Вот еще одна причина, по которой нельзя рисковать жизнью Эраста: ответственность перед литературой и театром. Человек, который никогда не брался за перо и вдруг сразу создал шедевр, да-да, шедевр, может стать новым Шекспиром! Пускай Мефистов, кривя рот, шепчет, что пьеска удобна для штерновской теории, а более в ней ничего интересного нет. Он просто бесится, что роль купца, которая ему досталась, самая невыигрышная. Пьеса, продиктованная любовью, не может не быть великой! А для женщины нет высшего оммажа, нет более лестного комплимента, чем стать музой-вдохновительницей. Кто бы помнил какую-то там Лауру, девчонку Беатриче или легкомысленную Анну Керн, если б не посвященные им великие произведения? Благодаря Элизе Луантэн в драматургии воссияет новое имя. Так можно ли допустить, чтоб из-за нее же оно погасло?

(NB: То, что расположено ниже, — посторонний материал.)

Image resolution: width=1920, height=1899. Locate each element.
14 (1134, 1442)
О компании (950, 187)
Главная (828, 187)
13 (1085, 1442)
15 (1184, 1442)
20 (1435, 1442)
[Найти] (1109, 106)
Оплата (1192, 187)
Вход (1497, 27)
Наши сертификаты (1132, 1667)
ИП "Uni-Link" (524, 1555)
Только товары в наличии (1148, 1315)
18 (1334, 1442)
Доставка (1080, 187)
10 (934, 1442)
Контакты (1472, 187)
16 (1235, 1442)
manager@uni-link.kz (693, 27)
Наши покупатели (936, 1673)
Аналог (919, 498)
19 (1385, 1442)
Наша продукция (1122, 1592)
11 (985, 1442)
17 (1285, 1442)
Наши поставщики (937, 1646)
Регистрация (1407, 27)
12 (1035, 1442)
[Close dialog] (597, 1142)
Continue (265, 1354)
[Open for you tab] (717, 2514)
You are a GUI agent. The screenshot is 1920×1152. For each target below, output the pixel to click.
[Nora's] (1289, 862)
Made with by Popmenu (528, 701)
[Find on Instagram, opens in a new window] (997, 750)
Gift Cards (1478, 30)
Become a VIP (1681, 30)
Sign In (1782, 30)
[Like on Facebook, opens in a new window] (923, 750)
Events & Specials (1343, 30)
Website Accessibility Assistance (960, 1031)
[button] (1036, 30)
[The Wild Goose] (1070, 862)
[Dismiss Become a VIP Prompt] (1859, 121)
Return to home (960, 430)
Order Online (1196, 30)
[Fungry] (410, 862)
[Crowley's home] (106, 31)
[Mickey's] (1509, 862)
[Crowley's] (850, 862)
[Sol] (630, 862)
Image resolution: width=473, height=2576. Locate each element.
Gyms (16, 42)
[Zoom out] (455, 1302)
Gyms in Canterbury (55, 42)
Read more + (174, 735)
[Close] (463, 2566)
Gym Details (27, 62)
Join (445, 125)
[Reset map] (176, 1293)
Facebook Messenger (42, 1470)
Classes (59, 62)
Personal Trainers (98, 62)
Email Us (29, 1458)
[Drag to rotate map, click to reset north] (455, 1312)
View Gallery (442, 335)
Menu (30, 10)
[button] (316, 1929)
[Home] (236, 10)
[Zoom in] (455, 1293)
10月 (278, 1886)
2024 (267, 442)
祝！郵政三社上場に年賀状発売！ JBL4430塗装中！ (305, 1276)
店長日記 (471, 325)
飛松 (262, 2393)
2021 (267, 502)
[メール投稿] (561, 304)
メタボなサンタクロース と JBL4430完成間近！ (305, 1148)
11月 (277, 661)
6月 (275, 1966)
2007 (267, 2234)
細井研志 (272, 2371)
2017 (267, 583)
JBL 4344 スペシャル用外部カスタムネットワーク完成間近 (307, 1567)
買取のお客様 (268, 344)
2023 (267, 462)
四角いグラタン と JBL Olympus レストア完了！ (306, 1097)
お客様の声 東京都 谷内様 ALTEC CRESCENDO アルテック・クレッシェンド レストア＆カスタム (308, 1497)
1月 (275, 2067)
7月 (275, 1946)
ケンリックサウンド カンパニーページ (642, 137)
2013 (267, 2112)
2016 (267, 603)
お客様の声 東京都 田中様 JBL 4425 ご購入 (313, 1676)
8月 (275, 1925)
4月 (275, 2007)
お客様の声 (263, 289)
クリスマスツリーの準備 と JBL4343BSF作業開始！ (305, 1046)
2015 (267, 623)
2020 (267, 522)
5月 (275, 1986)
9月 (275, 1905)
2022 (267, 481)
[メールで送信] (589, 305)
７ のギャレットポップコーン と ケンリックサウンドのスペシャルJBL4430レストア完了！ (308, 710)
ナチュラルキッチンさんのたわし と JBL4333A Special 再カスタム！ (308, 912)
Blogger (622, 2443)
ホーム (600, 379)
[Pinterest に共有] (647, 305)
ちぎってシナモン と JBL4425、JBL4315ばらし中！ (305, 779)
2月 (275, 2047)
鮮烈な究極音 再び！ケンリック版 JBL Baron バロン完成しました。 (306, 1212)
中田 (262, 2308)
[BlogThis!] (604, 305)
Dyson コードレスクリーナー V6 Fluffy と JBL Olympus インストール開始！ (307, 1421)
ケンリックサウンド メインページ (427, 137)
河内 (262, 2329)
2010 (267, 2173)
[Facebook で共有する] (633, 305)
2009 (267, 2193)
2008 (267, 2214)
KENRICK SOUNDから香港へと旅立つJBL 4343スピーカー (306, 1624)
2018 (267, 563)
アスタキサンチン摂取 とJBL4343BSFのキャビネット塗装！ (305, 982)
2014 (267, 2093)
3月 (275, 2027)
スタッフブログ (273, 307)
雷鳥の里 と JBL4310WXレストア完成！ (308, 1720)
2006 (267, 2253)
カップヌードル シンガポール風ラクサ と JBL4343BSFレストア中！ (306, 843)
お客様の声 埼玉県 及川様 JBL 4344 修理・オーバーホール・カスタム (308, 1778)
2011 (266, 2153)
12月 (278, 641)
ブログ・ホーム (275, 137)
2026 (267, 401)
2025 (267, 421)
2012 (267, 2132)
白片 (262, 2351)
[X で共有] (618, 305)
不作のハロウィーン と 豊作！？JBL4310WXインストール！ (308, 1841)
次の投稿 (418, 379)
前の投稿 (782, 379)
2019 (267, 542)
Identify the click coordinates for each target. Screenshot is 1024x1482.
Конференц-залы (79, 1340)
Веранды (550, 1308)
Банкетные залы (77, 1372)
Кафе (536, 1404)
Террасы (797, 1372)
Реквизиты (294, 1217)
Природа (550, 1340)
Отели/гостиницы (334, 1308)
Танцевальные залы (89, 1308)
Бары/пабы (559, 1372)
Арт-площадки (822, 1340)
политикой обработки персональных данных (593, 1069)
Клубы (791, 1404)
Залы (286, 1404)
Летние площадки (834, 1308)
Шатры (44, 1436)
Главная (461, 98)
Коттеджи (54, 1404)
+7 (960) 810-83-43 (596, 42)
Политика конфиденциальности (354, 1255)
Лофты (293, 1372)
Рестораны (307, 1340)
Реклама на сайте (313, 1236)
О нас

И она взяла себя в руки, посадила бедное сердце на цепь. На следующий день, когда Фандорин кинулся к ней, чтобы выяснить, в чем дело, Элиза была с ним сдержанна, даже холодна. Сделала вид, будто не понимает, отчего он обратился к ней на «ты». Дала понять, что случившееся вчера вычеркнуто. Этого попросту не было – и всё тут.
Достаточно было продержаться первые две минуты. Элиза знала: как человек гордый, он не станет выяснять отношений, тем более ее преследовать. Так и вышло. На третьей минуте Фандорин мертвенно побледнел, опустил глаза и закусил губу, борясь с собой. Когда же вновь поднял глаза, они смотрели уже совершенно иначе – будто кто-то наглухо задвинул шторы.
Сказал:
– Что ж, прощайте. Больше не обеспокою. – И ушел.
Как она не разрыдалась – Бог весть. Выручил актерский навык владеть внешним проявлением чувств.
На репетиции после этого он приходить перестал. Собственно, особенной нужды в этом не было. На все вопросы, касающиеся Страны Восходящего Солнца, мог отвечать и японец, который относился к работе с примерной серьезностью: раньше всех приходил, позже всех уходил и оказался на редкость старателен. Ной Ноевич на него не мог нарадоваться.
В общем, избавиться от Фандорина оказалось еще легче, чем думала Элиза. Даже досада взяла. Приходя к одиннадцати в театр, она все ждала – не появится ли он, внутренне себя настраивала на твердость. Но Эраст не приходил, настрой пропадал зря. Элиза страдала. Утешалась тем, что всё к лучшему, а боль со временем притупится.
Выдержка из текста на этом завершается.